Activity:
Reproduce exactly, and exclusively, the lines from the line containing "HOME (255, 232)" through the final line of the listing below.

(Beginning of Given entries)

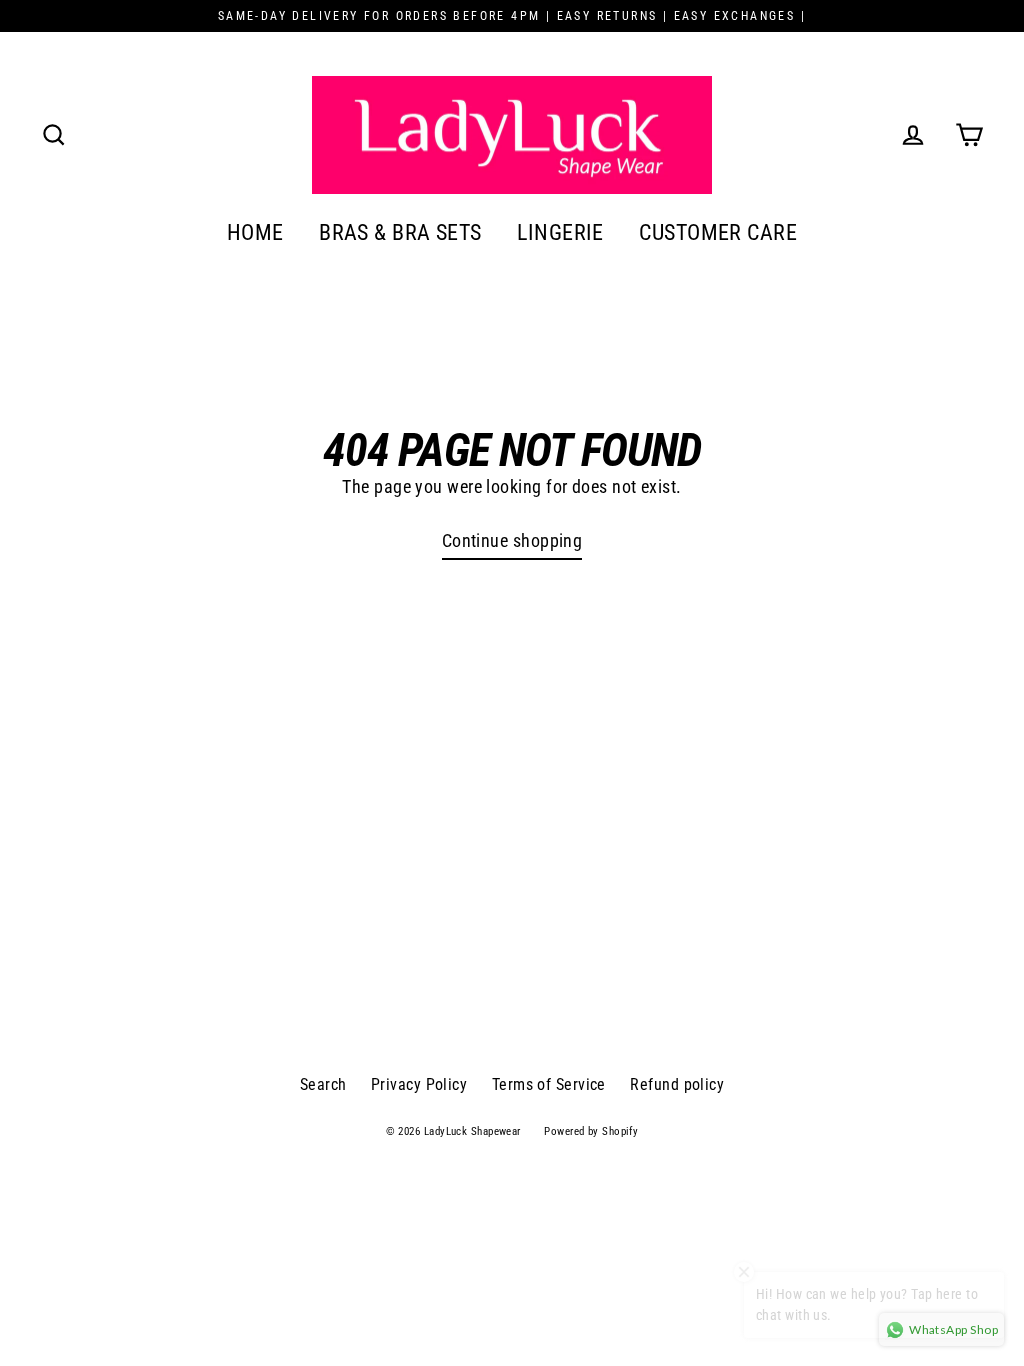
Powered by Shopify (591, 1131)
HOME (255, 232)
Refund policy (677, 1084)
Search (323, 1084)
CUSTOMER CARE (718, 232)
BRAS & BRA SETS (400, 232)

(End of Given entries)

Result:
HOME (255, 232)
Refund policy (677, 1084)
Search (323, 1084)
CUSTOMER CARE (718, 232)
BRAS & BRA SETS (400, 232)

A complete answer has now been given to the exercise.